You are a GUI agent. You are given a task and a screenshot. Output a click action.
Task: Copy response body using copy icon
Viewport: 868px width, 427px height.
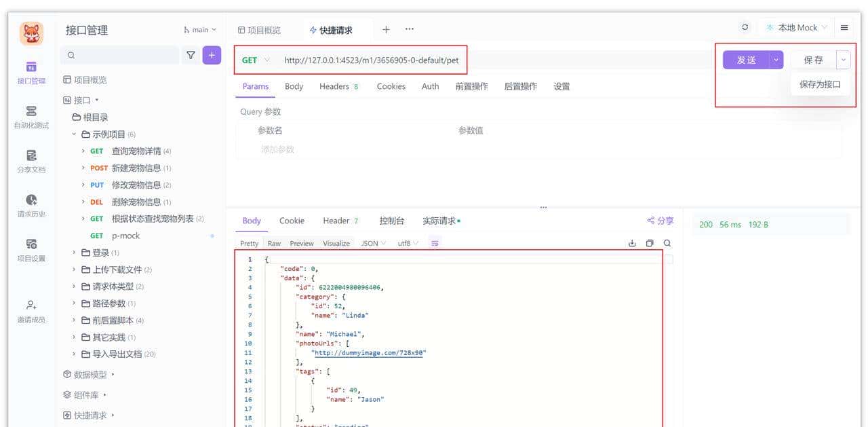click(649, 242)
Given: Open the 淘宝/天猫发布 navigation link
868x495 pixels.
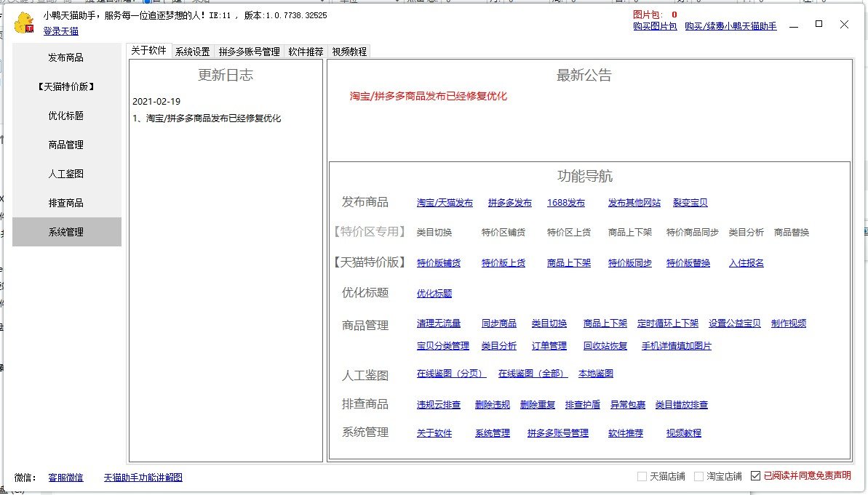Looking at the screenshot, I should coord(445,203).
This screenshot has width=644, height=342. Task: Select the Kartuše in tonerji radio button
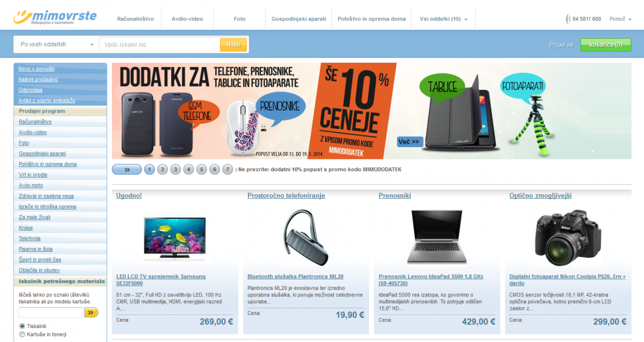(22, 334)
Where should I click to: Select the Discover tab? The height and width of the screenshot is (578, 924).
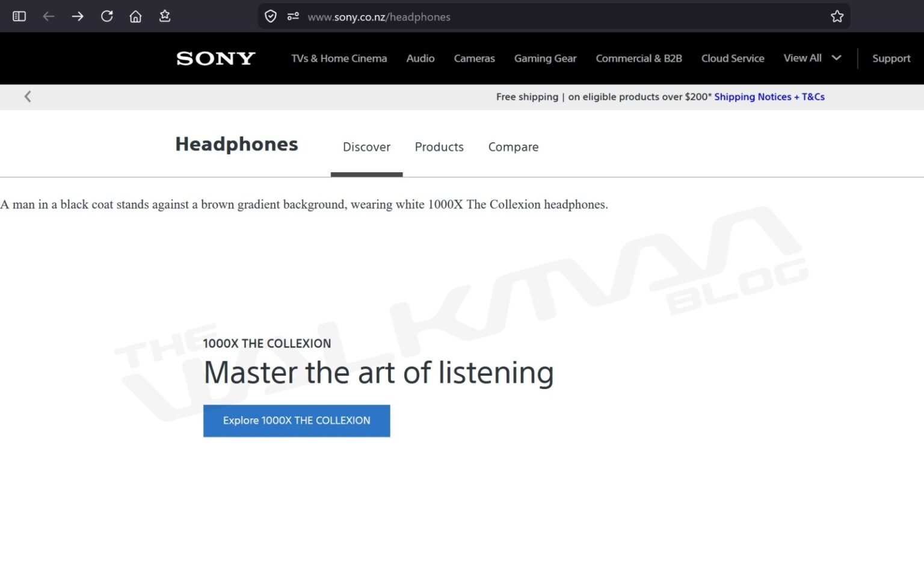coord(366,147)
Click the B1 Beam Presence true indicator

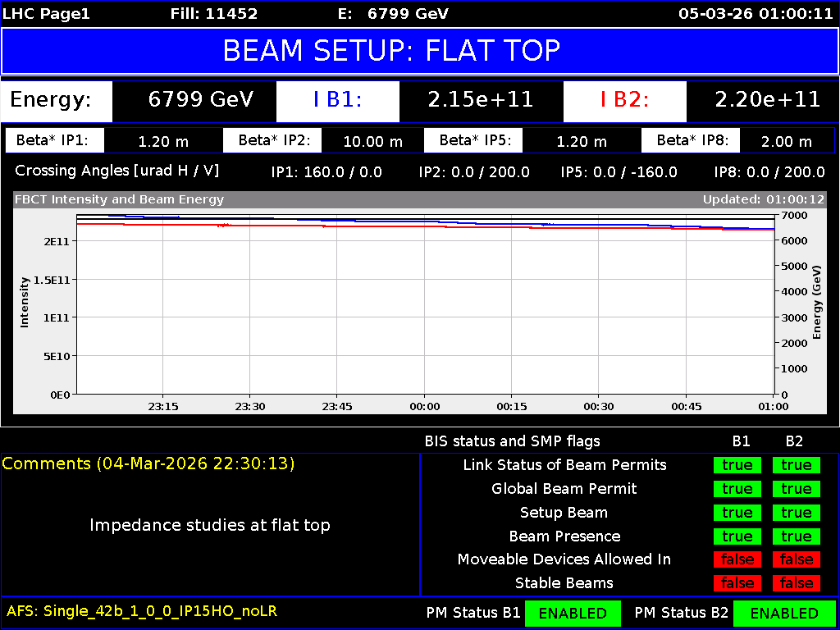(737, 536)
=-=-=
- _Exercise prompt_
If a record contains a picture, omit the picture and repeat everything else exactly.

- _Exercise solution_
You are a GUI agent. You are given a task and a screenshot. Output a click action.
Task: Copy response body using copy icon
Viewport: 868px width, 427px height.
click(649, 242)
Given: Open the 淘宝/天猫发布 navigation link
868x495 pixels.
Looking at the screenshot, I should coord(445,203).
This screenshot has width=644, height=342. Task: Select the Kartuše in tonerji radio button
(22, 334)
Where should I click to: Select the Discover tab? The height and width of the screenshot is (578, 924).
coord(366,147)
Click the B1 Beam Presence true indicator

(737, 536)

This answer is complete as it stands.